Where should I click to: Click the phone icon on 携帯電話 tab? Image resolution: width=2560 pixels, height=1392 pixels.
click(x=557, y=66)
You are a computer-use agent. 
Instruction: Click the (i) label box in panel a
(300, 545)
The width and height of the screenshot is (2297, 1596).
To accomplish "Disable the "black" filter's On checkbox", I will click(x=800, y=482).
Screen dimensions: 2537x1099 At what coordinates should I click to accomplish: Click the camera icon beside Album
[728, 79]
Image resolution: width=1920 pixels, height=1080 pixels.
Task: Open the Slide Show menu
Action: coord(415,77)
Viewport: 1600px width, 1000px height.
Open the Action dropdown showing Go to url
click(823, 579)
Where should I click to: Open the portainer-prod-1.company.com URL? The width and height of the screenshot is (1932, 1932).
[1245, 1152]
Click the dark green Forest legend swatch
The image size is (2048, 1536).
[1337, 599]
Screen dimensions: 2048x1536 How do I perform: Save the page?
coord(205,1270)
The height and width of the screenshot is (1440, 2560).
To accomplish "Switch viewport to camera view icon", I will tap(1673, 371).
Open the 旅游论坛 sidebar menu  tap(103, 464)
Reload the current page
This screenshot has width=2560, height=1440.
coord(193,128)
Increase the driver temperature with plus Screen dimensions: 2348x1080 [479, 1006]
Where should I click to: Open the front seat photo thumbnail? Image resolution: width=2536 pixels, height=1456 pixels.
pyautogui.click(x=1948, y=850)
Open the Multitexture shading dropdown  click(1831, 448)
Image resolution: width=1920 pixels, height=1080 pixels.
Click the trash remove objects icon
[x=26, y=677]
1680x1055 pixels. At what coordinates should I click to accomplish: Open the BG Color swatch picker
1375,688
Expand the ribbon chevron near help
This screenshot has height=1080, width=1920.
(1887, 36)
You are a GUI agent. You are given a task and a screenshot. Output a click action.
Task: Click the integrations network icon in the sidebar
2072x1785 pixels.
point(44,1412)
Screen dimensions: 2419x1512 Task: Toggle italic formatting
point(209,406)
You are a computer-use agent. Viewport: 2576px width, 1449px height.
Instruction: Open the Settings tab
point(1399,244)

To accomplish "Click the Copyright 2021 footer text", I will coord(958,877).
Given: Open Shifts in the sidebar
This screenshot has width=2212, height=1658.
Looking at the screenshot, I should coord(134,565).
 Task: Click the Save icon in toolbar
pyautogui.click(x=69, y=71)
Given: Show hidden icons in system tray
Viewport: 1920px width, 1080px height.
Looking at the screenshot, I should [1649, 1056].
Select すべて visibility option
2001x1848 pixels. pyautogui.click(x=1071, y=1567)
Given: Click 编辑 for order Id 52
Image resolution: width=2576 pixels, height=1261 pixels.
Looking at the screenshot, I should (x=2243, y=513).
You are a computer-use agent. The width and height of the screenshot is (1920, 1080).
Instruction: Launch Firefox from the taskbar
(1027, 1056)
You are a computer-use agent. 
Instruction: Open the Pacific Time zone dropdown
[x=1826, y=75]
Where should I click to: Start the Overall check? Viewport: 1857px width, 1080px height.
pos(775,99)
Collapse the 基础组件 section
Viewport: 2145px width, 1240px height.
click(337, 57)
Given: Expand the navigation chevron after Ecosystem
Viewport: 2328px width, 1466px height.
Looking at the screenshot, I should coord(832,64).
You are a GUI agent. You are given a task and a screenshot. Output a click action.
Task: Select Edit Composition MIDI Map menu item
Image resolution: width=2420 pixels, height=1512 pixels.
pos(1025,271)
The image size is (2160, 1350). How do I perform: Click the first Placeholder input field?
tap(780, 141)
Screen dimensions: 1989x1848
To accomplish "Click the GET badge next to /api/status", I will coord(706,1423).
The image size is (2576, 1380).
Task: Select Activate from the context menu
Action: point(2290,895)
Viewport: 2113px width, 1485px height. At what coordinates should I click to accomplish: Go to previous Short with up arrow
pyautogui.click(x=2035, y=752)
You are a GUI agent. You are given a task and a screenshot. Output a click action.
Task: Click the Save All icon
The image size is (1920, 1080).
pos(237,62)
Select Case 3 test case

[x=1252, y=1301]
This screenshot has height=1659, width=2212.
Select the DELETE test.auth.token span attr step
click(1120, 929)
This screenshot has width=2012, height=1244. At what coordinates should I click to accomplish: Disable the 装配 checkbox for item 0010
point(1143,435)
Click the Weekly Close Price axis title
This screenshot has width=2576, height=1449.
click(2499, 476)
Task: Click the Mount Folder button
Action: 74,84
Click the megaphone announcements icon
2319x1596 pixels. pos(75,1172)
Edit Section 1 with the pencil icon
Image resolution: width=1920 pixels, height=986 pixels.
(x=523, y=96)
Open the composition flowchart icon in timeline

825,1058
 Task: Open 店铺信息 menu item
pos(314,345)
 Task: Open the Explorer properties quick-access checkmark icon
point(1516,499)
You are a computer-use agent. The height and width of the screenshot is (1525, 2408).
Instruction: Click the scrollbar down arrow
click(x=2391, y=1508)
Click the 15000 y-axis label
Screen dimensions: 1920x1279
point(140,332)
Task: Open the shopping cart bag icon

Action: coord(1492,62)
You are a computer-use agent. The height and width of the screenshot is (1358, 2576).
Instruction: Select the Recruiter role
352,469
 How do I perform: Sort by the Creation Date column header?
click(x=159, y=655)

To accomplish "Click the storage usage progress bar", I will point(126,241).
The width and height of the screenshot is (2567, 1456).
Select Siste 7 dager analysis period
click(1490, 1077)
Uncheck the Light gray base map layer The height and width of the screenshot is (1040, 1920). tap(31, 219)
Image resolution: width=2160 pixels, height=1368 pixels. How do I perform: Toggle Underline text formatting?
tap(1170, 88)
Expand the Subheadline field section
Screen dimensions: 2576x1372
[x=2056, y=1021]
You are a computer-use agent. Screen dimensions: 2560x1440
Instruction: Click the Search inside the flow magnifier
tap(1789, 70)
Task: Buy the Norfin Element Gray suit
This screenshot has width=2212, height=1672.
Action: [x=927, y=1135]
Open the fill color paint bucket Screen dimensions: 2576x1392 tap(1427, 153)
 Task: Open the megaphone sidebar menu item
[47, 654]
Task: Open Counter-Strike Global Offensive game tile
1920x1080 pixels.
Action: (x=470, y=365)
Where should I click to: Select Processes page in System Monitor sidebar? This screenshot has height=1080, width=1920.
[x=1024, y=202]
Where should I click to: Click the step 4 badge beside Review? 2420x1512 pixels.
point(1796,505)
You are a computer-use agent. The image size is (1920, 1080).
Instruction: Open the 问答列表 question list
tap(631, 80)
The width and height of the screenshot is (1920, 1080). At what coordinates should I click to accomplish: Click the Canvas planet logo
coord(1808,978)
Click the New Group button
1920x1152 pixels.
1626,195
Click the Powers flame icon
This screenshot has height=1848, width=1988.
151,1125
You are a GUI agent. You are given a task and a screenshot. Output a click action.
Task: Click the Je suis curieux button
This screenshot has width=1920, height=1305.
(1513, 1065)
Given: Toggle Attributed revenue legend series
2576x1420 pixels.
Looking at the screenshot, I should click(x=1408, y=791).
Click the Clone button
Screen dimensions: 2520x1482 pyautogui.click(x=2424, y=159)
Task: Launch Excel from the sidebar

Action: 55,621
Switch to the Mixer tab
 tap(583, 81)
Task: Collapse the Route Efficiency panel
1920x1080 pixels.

····················

▶ _YOUR GOAL_
Your answer should be the data above, retyped exactly.

▶ _RESULT OF THE EXERCISE_
Where should I click to: Click the phone icon on 携帯電話 tab? Image resolution: width=2560 pixels, height=1392 pixels.
click(x=557, y=66)
You are a computer-use agent. 
Instruction: Click the (i) label box in panel a
(300, 545)
The width and height of the screenshot is (2297, 1596).
To accomplish "Disable the "black" filter's On checkbox", I will click(x=800, y=482).
Screen dimensions: 2537x1099 At what coordinates should I click to accomplish: Click the camera icon beside Album
[728, 79]
Image resolution: width=1920 pixels, height=1080 pixels.
Task: Open the Slide Show menu
Action: coord(415,77)
Viewport: 1600px width, 1000px height.
Open the Action dropdown showing Go to url
click(823, 579)
Where should I click to: Open the portainer-prod-1.company.com URL? The width and height of the screenshot is (1932, 1932).
[1245, 1152]
Click the dark green Forest legend swatch
The image size is (2048, 1536).
[1337, 599]
Screen dimensions: 2048x1536 How do I perform: Save the page?
coord(205,1270)
The height and width of the screenshot is (1440, 2560).
To accomplish "Switch viewport to camera view icon", I will tap(1673, 371).
Open the 旅游论坛 sidebar menu  tap(103, 464)
Reload the current page
This screenshot has width=2560, height=1440.
coord(193,128)
Increase the driver temperature with plus Screen dimensions: 2348x1080 [479, 1006]
Where should I click to: Open the front seat photo thumbnail? Image resolution: width=2536 pixels, height=1456 pixels.
pyautogui.click(x=1948, y=850)
Open the Multitexture shading dropdown  click(1831, 448)
Image resolution: width=1920 pixels, height=1080 pixels.
Click the trash remove objects icon
[x=26, y=677]
1680x1055 pixels. At what coordinates should I click to accomplish: Open the BG Color swatch picker
1375,688
Expand the ribbon chevron near help
This screenshot has height=1080, width=1920.
(1887, 36)
You are a GUI agent. You are given a task and a screenshot. Output a click action.
Task: Click the integrations network icon in the sidebar
2072x1785 pixels.
point(44,1412)
Screen dimensions: 2419x1512 Task: Toggle italic formatting
point(209,406)
You are a computer-use agent. Viewport: 2576px width, 1449px height.
Instruction: Open the Settings tab
point(1399,244)

To accomplish "Click the Copyright 2021 footer text", I will coord(958,877).
Given: Open Shifts in the sidebar
This screenshot has width=2212, height=1658.
Looking at the screenshot, I should coord(134,565).
 Task: Click the Save icon in toolbar
pyautogui.click(x=69, y=71)
Given: Show hidden icons in system tray
Viewport: 1920px width, 1080px height.
Looking at the screenshot, I should [1649, 1056].
Select すべて visibility option
2001x1848 pixels. pyautogui.click(x=1071, y=1567)
Given: Click 编辑 for order Id 52
Image resolution: width=2576 pixels, height=1261 pixels.
Looking at the screenshot, I should (x=2243, y=513).
You are a computer-use agent. The width and height of the screenshot is (1920, 1080).
Instruction: Launch Firefox from the taskbar
(1027, 1056)
You are a computer-use agent. 
Instruction: Open the Pacific Time zone dropdown
[x=1826, y=75]
Where should I click to: Start the Overall check? Viewport: 1857px width, 1080px height.
pos(775,99)
Collapse the 基础组件 section
Viewport: 2145px width, 1240px height.
click(337, 57)
Given: Expand the navigation chevron after Ecosystem
Viewport: 2328px width, 1466px height.
Looking at the screenshot, I should coord(832,64).
You are a GUI agent. You are given a task and a screenshot. Output a click action.
Task: Select Edit Composition MIDI Map menu item
Image resolution: width=2420 pixels, height=1512 pixels.
pos(1025,271)
The image size is (2160, 1350). How do I perform: Click the first Placeholder input field?
tap(780, 141)
Screen dimensions: 1989x1848
To accomplish "Click the GET badge next to /api/status", I will coord(706,1423).
The image size is (2576, 1380).
Task: Select Activate from the context menu
Action: point(2290,895)
Viewport: 2113px width, 1485px height. At what coordinates should I click to accomplish: Go to previous Short with up arrow
pyautogui.click(x=2035, y=752)
You are a GUI agent. You are given a task and a screenshot. Output a click action.
Task: Click the Save All icon
The image size is (1920, 1080).
pos(237,62)
Select Case 3 test case

[x=1252, y=1301]
This screenshot has height=1659, width=2212.
Select the DELETE test.auth.token span attr step
click(1120, 929)
This screenshot has width=2012, height=1244. At what coordinates should I click to accomplish: Disable the 装配 checkbox for item 0010
point(1143,435)
Click the Weekly Close Price axis title
This screenshot has width=2576, height=1449.
click(2499, 476)
Task: Click the Mount Folder button
Action: 74,84
Click the megaphone announcements icon
2319x1596 pixels. pos(75,1172)
Edit Section 1 with the pencil icon
Image resolution: width=1920 pixels, height=986 pixels.
(x=523, y=96)
Open the composition flowchart icon in timeline

825,1058
 Task: Open 店铺信息 menu item
pos(314,345)
 Task: Open the Explorer properties quick-access checkmark icon
point(1516,499)
You are a computer-use agent. The height and width of the screenshot is (1525, 2408).
Instruction: Click the scrollbar down arrow
click(x=2391, y=1508)
Click the 15000 y-axis label
Screen dimensions: 1920x1279
point(140,332)
Task: Open the shopping cart bag icon

Action: coord(1492,62)
You are a computer-use agent. The height and width of the screenshot is (1358, 2576).
Instruction: Select the Recruiter role
352,469
 How do I perform: Sort by the Creation Date column header?
click(x=159, y=655)

To accomplish "Click the storage usage progress bar", I will point(126,241).
The width and height of the screenshot is (2567, 1456).
Select Siste 7 dager analysis period
click(1490, 1077)
Uncheck the Light gray base map layer The height and width of the screenshot is (1040, 1920). tap(31, 219)
Image resolution: width=2160 pixels, height=1368 pixels. How do I perform: Toggle Underline text formatting?
tap(1170, 88)
Expand the Subheadline field section
Screen dimensions: 2576x1372
[x=2056, y=1021]
You are a computer-use agent. Screen dimensions: 2560x1440
Instruction: Click the Search inside the flow magnifier
tap(1789, 70)
Task: Buy the Norfin Element Gray suit
This screenshot has width=2212, height=1672.
Action: [x=927, y=1135]
Open the fill color paint bucket Screen dimensions: 2576x1392 tap(1427, 153)
 Task: Open the megaphone sidebar menu item
[47, 654]
Task: Open Counter-Strike Global Offensive game tile
1920x1080 pixels.
Action: (x=470, y=365)
Where should I click to: Select Processes page in System Monitor sidebar? This screenshot has height=1080, width=1920.
[x=1024, y=202]
Where should I click to: Click the step 4 badge beside Review? 2420x1512 pixels.
point(1796,505)
You are a computer-use agent. The image size is (1920, 1080).
Instruction: Open the 问答列表 question list
tap(631, 80)
The width and height of the screenshot is (1920, 1080). At what coordinates should I click to accomplish: Click the Canvas planet logo
coord(1808,978)
Click the New Group button
1920x1152 pixels.
1626,195
Click the Powers flame icon
This screenshot has height=1848, width=1988.
151,1125
You are a GUI agent. You are given a task and a screenshot. Output a click action.
Task: Click the Je suis curieux button
This screenshot has width=1920, height=1305.
(1513, 1065)
Given: Toggle Attributed revenue legend series
2576x1420 pixels.
Looking at the screenshot, I should click(x=1408, y=791).
Click the Clone button
Screen dimensions: 2520x1482 pyautogui.click(x=2424, y=159)
Task: Launch Excel from the sidebar

Action: 55,621
Switch to the Mixer tab
 tap(583, 81)
Task: Collapse the Route Efficiency panel
1920x1080 pixels.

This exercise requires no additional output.